Some older Americans acknowledge that how they grew up has shaped their opinions. Mike Lombardi, 56, of Litchfield, Ariz. — one of 1,079 respondents in the Times/CBS poll conducted from April 28 to May 2 — said his support for his state’s new law stemmed partly from the shock of seeing gaggles of immigrants outside Home Depot, who he assumed were illegal. Comparing the situation to his youth in Torrance, Calif., in a follow-up interview, he said, “You didn’t see anything like what you see now.”
Maggie Aspillaga, 62, a Cuban immigrant in Miami, had more specific concerns: a risk of crime from illegal immigrants and the costs in health care and other services. “They’re taking resources,” she said.

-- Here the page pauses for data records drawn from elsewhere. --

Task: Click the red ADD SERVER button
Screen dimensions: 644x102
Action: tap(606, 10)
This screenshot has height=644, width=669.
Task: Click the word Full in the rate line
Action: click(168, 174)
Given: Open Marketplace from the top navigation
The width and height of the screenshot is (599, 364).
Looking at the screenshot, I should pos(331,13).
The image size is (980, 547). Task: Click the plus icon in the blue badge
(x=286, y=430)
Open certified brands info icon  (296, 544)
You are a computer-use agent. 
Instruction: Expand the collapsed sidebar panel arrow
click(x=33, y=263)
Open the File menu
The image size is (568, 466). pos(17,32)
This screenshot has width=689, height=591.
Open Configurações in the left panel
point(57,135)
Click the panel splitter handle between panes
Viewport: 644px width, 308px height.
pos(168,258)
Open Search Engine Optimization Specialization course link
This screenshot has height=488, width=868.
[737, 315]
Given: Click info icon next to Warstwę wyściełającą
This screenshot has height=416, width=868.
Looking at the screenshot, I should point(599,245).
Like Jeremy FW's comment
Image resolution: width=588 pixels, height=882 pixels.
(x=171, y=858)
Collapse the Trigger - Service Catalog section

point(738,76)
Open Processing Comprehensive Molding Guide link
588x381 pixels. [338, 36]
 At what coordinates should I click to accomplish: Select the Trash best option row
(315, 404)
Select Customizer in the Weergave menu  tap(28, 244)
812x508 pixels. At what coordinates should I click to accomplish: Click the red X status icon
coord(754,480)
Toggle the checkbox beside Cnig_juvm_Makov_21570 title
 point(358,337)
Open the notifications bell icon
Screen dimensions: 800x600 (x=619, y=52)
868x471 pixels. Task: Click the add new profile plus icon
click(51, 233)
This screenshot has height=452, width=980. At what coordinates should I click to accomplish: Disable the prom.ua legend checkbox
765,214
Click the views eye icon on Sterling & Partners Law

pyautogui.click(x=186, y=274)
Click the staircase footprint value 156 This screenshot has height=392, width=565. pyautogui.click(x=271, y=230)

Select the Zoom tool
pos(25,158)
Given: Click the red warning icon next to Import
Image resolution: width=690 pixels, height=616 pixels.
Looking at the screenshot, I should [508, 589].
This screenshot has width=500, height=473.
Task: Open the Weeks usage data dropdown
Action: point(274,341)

Some young people agree, of course, just as many baby boomers support more open immigration policies. In the poll, a majority of Americans in all age groups described illegal immigration as a “very serious” problem.
Still, divisions were pronounced by age: for instance, while 41 percent of Americans ages 45 to 64 and 36 percent of older Americans said immigration levels should be decreased, only 24 percent of those younger than 45 said so.
Ms. Patrick, 22, said the gap reflected what each group saw as normal. In her view, current immigration levels — legal and illegal — represent “the natural course of history.”
As children, after all, her generation watched “Sesame Street” with Hispanic characters, many of them sat in classrooms that were a virtual United Nations, and now they marry across ethnic lines in record numbers. Their children are even adopting mixed monikers like “Mexipino,” (Mexican and Filipino) and “Blaxican” (black and Mexican).
That “multiculti” (short for multicultural) United States is not without challenges. Aparna Malladi, 31, a graduate student at Florida International University originally from India, said that when she first entered laboratories in Miami, it took a while for her to learn the customs.
“I didn’t know that when I enter a room, I have to greet everyone and say goodbye when I leave,” Ms. Malladi said. “People thought I was being rude.”
Still, in interviews across the nation, young people emphasized the benefits of immigrants. Andrea Bonvecchio, 17, the daughter of a naturalized citizen from Venezuela, said going to a high school that is “like 98 percent Hispanic” meant she could find friends who enjoyed both Latin music and her favorite movie, “The Parent Trap.”
Nicole Vespia, 18, of Selden, N.Y., said older people who were worried about immigrants stealing jobs were giving up on an American ideal: capitalist meritocracy.
“If someone works better than I do, they deserve to get the job,” Ms. Vespia said. “I work in a stockroom, and my best workers are people who don’t really speak English. It’s cool to get to know them.”
Her parents’ generation, she added, just needs to adapt.
“My stepdad says, ‘Why do I have to press 1 for English?’ I think that’s ridiculous,” Ms. Vespia said, referring to the common instruction on customer-service lines. “It’s not that big of a deal. Quit crying about it. Press the button.”